Alot of the malaise towards Paolo Sorrentino's 2011 film "This Must Be the Place" lay at the feet of Sean Penn in the starring role of Cheyenne.... a soft-spoken, almost child like ex-rock star who never quite outgrew the Robert Smith 1980's. It's such an offbeat, downright weird incarnation that a lot of people couldn't get past the interpretation. While I do admit that it took me a good portion of the film to buy into the character myself, when it finally happened (sometime when his travels take him to New Mexico) I became swept away by the sheer energy and originality of Sorrentino and Penn's vision of a broken man-child trying to alleviate the torments of a father.
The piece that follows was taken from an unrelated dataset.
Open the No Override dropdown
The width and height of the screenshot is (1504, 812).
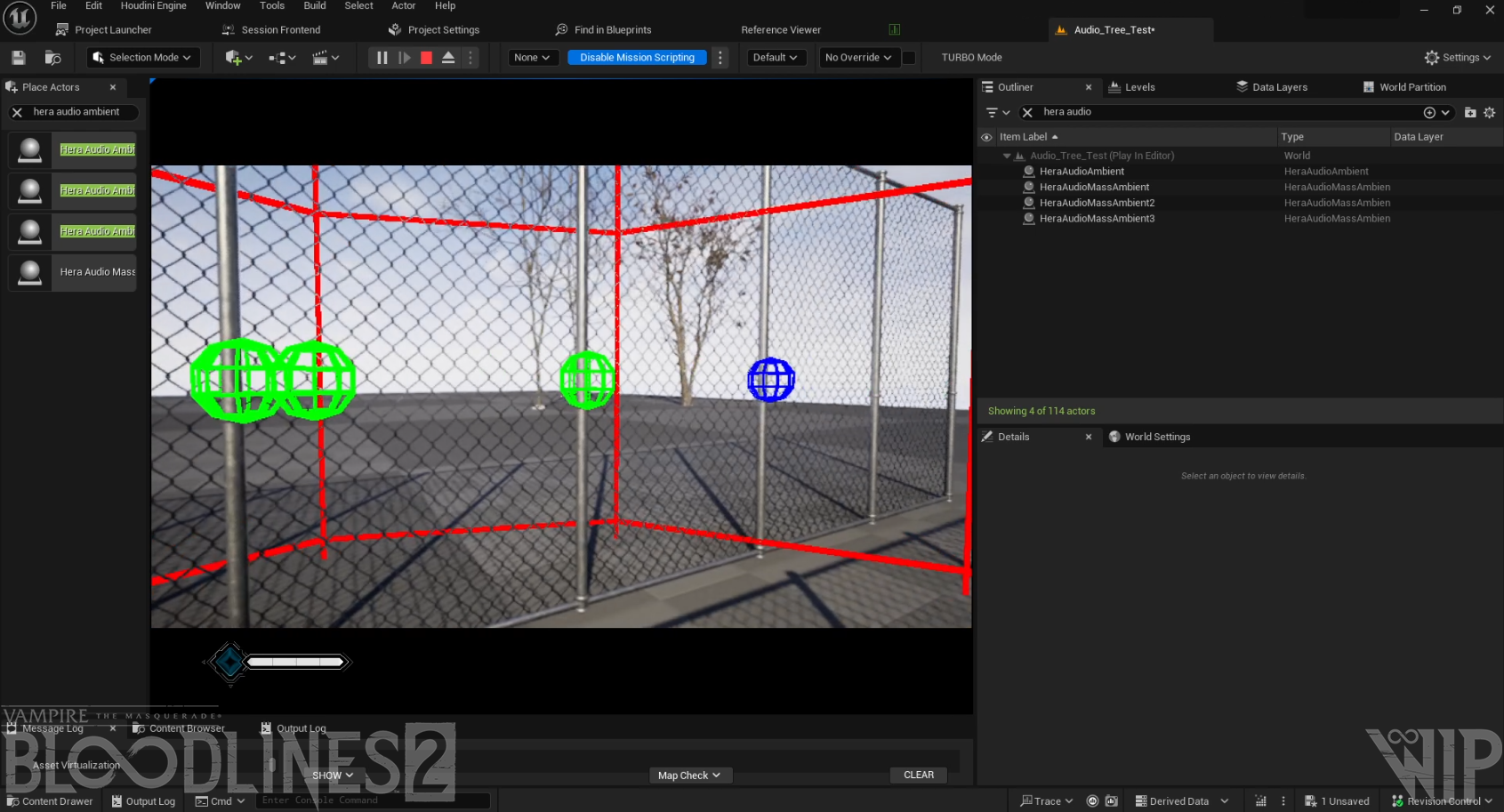[x=857, y=58]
The synopsis of "This Must Be the Place" sounds just as loony as Penn's emo-rocker portrayal. Living an invisible life in Ireland, married to Frances McDormand, Cheyenne (Penn) seems to only have one friend, young goth rock fan Mary (Eve Hewson). Acting like an older brother, there's also the strange relationship with an older woman, traumatized by some past event that Cheyenne might be involved in. Wandering through his life aimlessly, Cheyenne is notified that his father has died in New York. Once back home, we learn Cheyenne is from a wealthy Jewish family and the stories of his father's time, tortured and humiliated, in a Nazi concentration camp come to light. There begins Cheyenne's journey across America to hunt down the supposed Nazi officer, stopping for several surreal experiences along the way that Italian director Sorrentino is so adept at tossing our direction.

One thing is crystal clear after two Sorrentino films.... this is a filmmaker working on a much more ethereal level than others out there right now. After his masterpiece "The Great Beauty" last year, "This Must Be the Place" serves as an appealing appetizer to that great work. Both films feature a roving, imaginative camera that glimpses the sudden beauty of mankind in breathtaking snatches. For example, when Cheyenne finally returns to his wife, played by Frances McDormand, we Sorrentino shows us a brief cut of her dropping a bag of groceries and running across the lawn towards the camera. It's through our intuition that we piece this together as her joyous reunion with her globe-trotting husband. Then there's the magical animal moment in which a bison slowly appears outside the window of Cheyenne... an event that mimics the grand giraffe metaphor in "The Great Beauty". Sorrentino may be accused of many things, but his ability to levitate striking moments of human connection to the small wonders around them is solemnly in his grasp. Even the tense final meeting between son and tormenter is handled in such an original, thought-provoking way that we completely understand the final transformation Cheyenne undergoes. "This Must Be the Place" finds great beauty in the horrors of the past and comes out unscathed and even a bit happy.